Cuando una persona envejece va aproximándose del Sasa al Zamani. Igual que para nacer de verdad hay que esperar no sólo el parto sino hasta los ritos de paso de la adolescencia, así el proceso de la muerte va labrándose poco a poco, ya que el individuo, tras su muerte, no desaparece del todo, sino que pervive un tiempo en el Sasa, en la actualidad en la medida en que el recuerdo de sus familiares y amigos le convierte en una ausencia presente y le representa vívidamente.
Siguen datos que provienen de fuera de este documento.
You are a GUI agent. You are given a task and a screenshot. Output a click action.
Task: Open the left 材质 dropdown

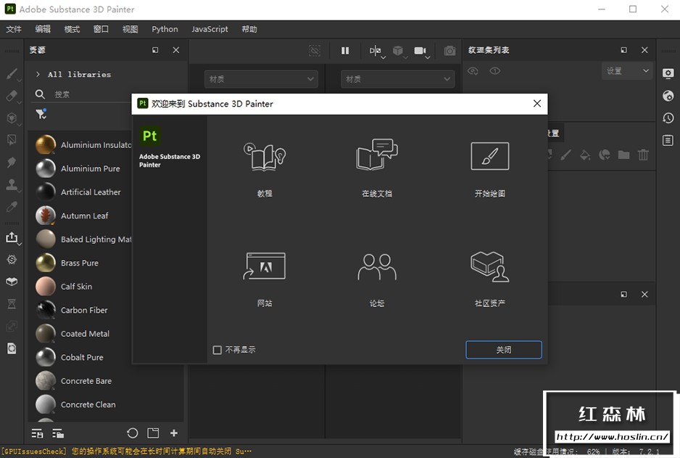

Las palabras del difunto, las anécdotas de su vida, los objetos por él queridos y que pasan en herencia, los gestos, adivinados o copiados en sus descendientes son el testimonio de que siguen vivos en el tiempo de la existencia. Por eso se les sigue llamando por su nombre en un periodo de cuatro o cinco generaciones, pero cuando muere también la última persona que los conoció los difuntos pasan al tiempo Zamani. El difunto será un “muerto viviente” mientras sea memoria viva en alguien, pero se hundirá en el abismo de los mitos cuando sea borrado del mapa de la memoria de los vivos. Entonces los muertos entran en un periodo indefinido de “inmortalidad colectiva” donde la ontología africana afina su idea de tiempo hasta el límite casi imposible de pensar y nos descubre la suprema verdad del ser humano en cualquier cultura y condición: su vinculación a una tradición que le une a la tierra.
El tiempo inmemorial nos vincula a la tierra de los antepasados, a aquellos que nos hicieron posible y no están y sin embargo están en la memoria colectiva. Hay aquí resonancias que han sido tratadas desde otros puntos de vista en occidente: así en Unamuno la “intrahistoria” responde claramente a ese Zamani del que el ser humano recibe sentido y trascendencia. Somos lo que nos deja ser la sangre derramada de la historia. Es también, en la profunda visión del psicoanálisis de Jung la presencia del inconsciente colectivo que nos marca y nos sella desde dentro en múltiples manifestaciones que, sin embargo, no podemos calibrar ni concretar adecuadamente. La sombra sin nombre de los que se perdieron en el horizonte oceánico del Zamani ilumina el Sasa de nuestras angustias. La filosofía africana nos lo cuenta, no ya como el relato fantástico del brujo de la tribu, no como una revelación nacida de un ensueño, sino aportándonos una verdad razonable y que “da que pensar” y explica no pocas razones.